On the surface, The Gift is a classic stalker movie. A couple moves into a house; a couple runs into a mysterious old acquaintance; said old acquaintance, of course, turns out to be a psychotic obsessive bent on revenge. Yet beneath that—beneath the violence, the screams, and the broken windows—the movie is a heartbreaking story of the effects that bullying can have on both the victim and the perpetrator. It’s a film as much about pain’s ability to linger, how hurt doesn’t dissipate when childhood is over but festers, turning into something both primitive and human.
As the movie hurtles from one twist to another (none spoiled here upon threat of death by editors) it stops being a “whodunit” and becomes sort of a naked keening, a jumble of raw nerve endings on display, each character both inflicting and absorbing more and more pain.
The Gift’s premise is simple: A married couple named Simon and Robyn (played by Bateman and Rebecca Hall) move back to a small town in California. While shopping for furniture for their new house, they run into Gordon (played by Joel Edgerton, who also wrote and directed the film), someone Simon knew in school. While Simon’s reluctant to start a friendship with Gordon—whom he refers to as “Gordo the Weirdo”—Robyn’s intrigued about Simon’s past.
Gordo suddenly becomes a constant presence in their lives, visiting the couple’s new house when Simon’s not home, and dropping off expensive gifts that neither Simon or Robyn expect or want. But when they try to cut off communication with Gordon—who really is a weirdo—they begin to suffer for it, encountering things that would make anyone not in a movie thriller burn down their own house, collect the insurance money, and flee to another country, never to be heard from again.
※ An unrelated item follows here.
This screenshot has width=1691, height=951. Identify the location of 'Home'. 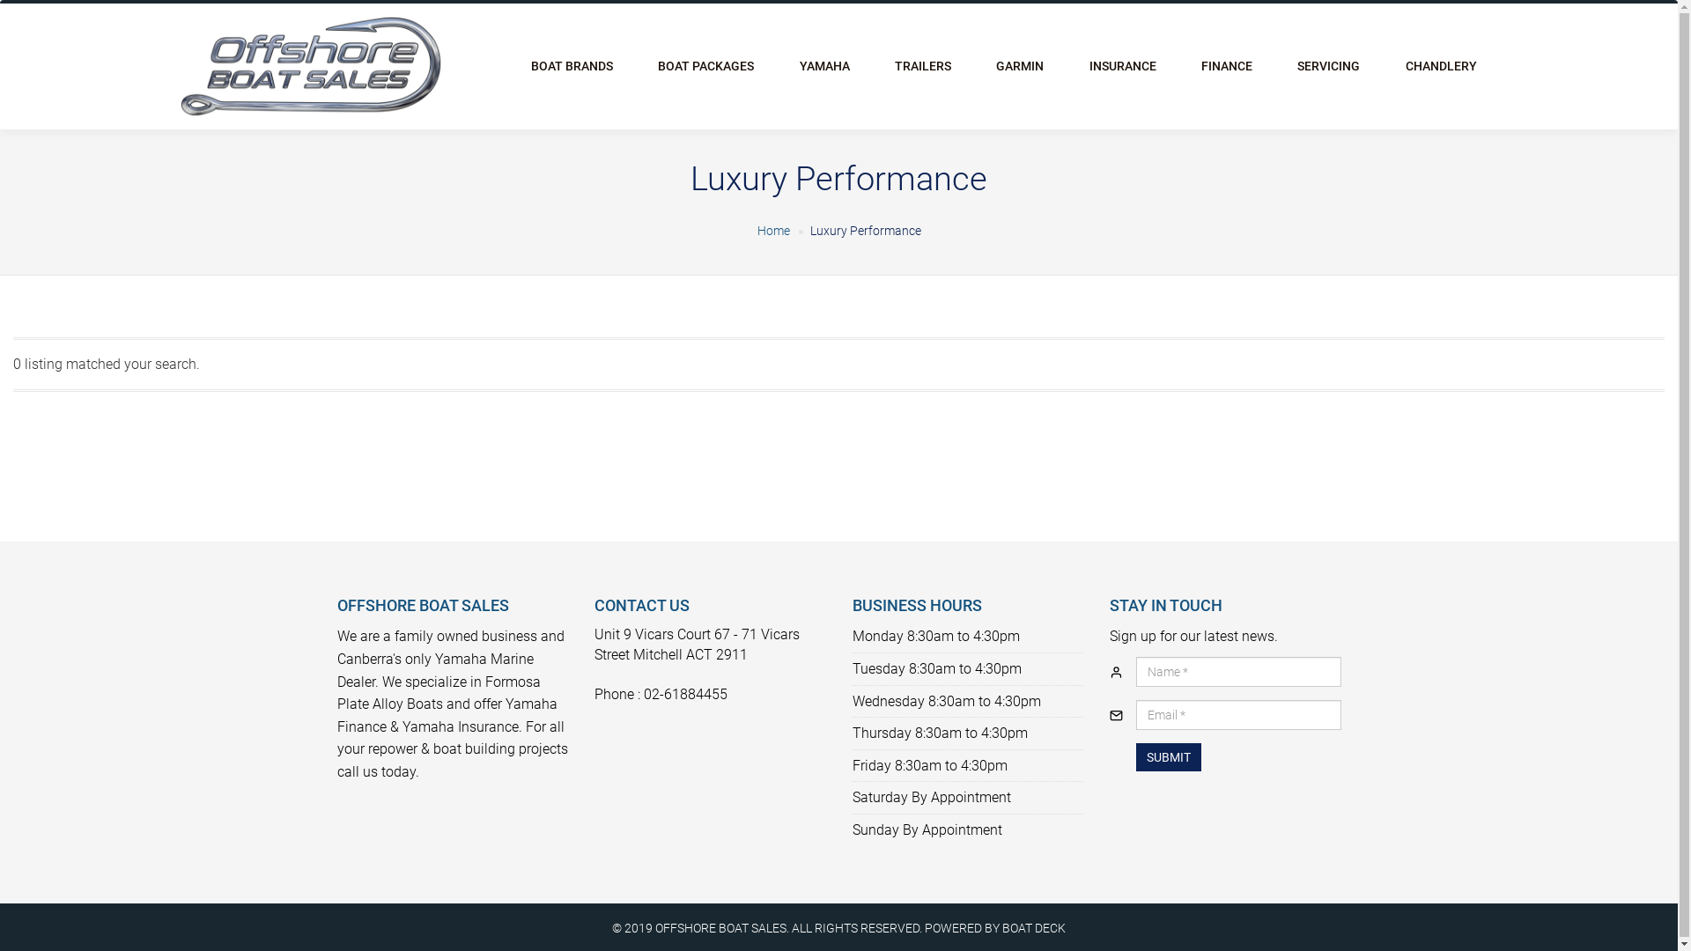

But here’s the interesting thing that’s truly unsettling about The Gift: unlike classics like Nightmare on Elm Street or even Fatal Attraction, there’s no clear villain here. There is also no hero. Indeed, you never really root for any of the characters. No one is particularly likable, neither are they truly understandable; depending on personal experiences viewers could be persuaded to either team. There are no winners in The Gift, no one who get their just desserts. That’s what makes the movie so fucked up.
While critics have praised the movie’s tight pacing and heart-stopping moments (there are plenty, but I urge you to see it even if you’re not into being scared out of your wits), the horror mechanics feel like they’re only a vehicle for the pain. When Gordon realizes that no one’s forgotten that he was Gordo the Weirdo even after 20 years, you can’t help but feel the hurt of that cruelty, even though he’s clearly set up as the villain.
The Gift is a reminder of how indelible the marks of childhood are, how incredibly painful growing up in a hostile world is, and what it’s like to try to make sense of one’s life after a horrible trauma that really can’t be blamed on anything but shitty kids being shitty kids.
Anyone who’s been bullied (myself included) will understand that this film isn’t just a revenge fantasy but also a cautionary tale about not letting go of past hurts. At one point, as Gordon looks at a dry-erase board that has his childhood nickname scrawled on it, his eyes remind the audience that for some people things never change—even as adults, we haven’t stopped victimizing each other, we’ve just gotten better at being more subtle. And that all leads to a mishmash of an experience.
While there are some sections of the film that feel way too pat (strange discoveries! dark stairways! A cameo by David Denman who is basically in everything these days!), they’re ultimately dismissed in favor of the larger picture.
The Gift leaves audiences silent at the end—not because of fear, but because of contemplation; and possibly the realization that we can see ourselves in each one of the characters, both the victimized and the victimizer. While it’s unlikely that any of the people we’ve hurt in the past will act in the way that Gordon does, it’s an uncomfortable reminder of what drives people over the edge, leaving those who came to see the movie with the lasting discomfort of regret, along with the quickly dissipating knot of fear in their stomachs.